> [Supplied material]
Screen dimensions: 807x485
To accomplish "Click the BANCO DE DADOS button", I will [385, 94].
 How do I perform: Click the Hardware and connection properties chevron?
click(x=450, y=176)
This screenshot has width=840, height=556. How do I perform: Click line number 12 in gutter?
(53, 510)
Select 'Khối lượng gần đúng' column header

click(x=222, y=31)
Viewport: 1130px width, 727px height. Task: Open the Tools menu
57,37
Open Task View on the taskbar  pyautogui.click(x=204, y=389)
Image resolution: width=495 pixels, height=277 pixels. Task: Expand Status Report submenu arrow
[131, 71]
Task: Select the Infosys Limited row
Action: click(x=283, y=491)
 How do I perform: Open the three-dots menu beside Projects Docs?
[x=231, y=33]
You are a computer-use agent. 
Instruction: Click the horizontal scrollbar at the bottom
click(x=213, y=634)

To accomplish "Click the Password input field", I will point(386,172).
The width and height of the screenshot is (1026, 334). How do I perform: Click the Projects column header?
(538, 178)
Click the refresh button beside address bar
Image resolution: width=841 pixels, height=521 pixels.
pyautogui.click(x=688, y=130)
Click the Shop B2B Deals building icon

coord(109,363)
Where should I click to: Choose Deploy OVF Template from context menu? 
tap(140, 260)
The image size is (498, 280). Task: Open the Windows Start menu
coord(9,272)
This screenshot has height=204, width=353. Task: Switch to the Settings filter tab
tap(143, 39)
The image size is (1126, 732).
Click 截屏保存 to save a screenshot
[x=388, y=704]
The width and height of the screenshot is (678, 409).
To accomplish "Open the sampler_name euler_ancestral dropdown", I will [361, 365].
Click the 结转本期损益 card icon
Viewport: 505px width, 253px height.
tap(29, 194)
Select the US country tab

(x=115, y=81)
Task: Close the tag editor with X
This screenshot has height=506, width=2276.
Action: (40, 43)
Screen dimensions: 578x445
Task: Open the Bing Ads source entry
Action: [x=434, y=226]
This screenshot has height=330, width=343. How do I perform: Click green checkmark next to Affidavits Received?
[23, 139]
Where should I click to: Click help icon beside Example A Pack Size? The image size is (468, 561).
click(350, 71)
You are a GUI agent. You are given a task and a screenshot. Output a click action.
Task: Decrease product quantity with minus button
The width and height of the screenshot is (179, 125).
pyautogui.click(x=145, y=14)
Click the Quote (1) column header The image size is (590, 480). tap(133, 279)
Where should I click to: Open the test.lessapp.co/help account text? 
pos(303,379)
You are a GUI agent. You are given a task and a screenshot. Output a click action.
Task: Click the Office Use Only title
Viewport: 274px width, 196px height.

> [Work item] What lines in the material above hold the string "button"? List them.

> [Finished task]
To accomplish "Click the BANCO DE DADOS button", I will [385, 94].
Click the refresh button beside address bar
Task: Decrease product quantity with minus button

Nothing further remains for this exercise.